There has of course been much talk of how the Government’s growth agenda will be funded. As well as borrowing, comments from the former Chancellor Kwasi Kwarteng and ministers have led to fears of a new period of austerity, where government spending across departments (and on local service provision) would likely be reduced to decrease the amount borrowed by the public sector. In a recent interview with The Times, Secretary of State for Levelling Up Simon Clarke discussed the UK’s “very large welfare state” and noted that Whitehall would have to “trim the fat”, referring to budget consolidations by government departments.

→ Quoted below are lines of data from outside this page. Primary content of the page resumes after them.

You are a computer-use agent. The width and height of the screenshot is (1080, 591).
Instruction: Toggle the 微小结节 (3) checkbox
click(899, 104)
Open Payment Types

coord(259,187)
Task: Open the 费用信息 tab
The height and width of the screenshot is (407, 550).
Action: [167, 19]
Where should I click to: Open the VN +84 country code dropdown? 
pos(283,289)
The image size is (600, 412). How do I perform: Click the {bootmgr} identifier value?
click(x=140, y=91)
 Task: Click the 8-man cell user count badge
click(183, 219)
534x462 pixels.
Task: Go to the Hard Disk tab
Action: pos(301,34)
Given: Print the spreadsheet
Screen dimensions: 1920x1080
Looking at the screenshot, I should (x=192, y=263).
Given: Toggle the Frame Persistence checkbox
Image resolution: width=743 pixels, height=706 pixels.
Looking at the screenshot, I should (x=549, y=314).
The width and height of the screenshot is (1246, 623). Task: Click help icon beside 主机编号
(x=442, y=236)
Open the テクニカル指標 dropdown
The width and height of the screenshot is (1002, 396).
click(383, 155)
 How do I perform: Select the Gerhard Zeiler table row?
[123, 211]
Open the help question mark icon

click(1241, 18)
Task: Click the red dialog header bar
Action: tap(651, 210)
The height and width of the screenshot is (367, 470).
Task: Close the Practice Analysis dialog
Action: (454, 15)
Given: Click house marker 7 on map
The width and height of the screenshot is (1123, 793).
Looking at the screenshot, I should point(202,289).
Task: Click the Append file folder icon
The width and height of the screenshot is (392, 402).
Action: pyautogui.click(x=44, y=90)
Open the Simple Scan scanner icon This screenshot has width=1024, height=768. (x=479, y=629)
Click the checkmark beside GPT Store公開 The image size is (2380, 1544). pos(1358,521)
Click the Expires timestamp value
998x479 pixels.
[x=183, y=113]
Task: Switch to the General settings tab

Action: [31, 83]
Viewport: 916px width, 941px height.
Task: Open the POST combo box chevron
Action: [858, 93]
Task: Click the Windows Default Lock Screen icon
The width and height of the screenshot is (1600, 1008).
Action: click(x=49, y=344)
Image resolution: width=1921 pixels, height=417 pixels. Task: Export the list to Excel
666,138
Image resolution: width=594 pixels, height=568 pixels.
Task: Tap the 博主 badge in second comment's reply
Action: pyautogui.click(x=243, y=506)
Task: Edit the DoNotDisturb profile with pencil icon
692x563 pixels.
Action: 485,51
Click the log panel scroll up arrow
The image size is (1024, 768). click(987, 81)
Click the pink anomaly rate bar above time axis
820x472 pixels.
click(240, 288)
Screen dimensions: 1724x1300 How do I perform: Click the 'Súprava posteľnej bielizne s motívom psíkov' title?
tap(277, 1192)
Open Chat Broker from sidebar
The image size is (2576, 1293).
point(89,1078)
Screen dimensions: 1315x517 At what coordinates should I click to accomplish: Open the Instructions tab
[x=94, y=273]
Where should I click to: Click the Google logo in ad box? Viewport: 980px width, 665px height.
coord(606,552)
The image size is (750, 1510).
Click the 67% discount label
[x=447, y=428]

At our ‘Welcome to the City’ reception, Paul Scully, Minister of State at the Department for Levelling Up, Housing and Communities, spoke to the Local Government Chronicle where he echoed Clarke’s comments and noted that “the spending review provided a generous settlement [for councils] … so there is fat to be trimmed”. Policymakers must bear in mind how austerity disproportionately affects cities (which are the drivers of national economic growth) and the consequences this would have on people’s living standards. Overall, whilst there was much discussion over the Government’s plan to remove “cumbersome” regulations and taxes at last week’s conference, there was little debate about the vital role played by public investment, particularly in poorer places.
As summed up by Abi Brown, the pressure is on for the Government to bring its new ideology together with the needs of the people, particularly with the next general election due to be held in less than two years’ time. The “levelling up” slogan has proven to be a vote winner for the Conservative Party in the past, but it remains unclear what will take its place in this Government’s policy agenda.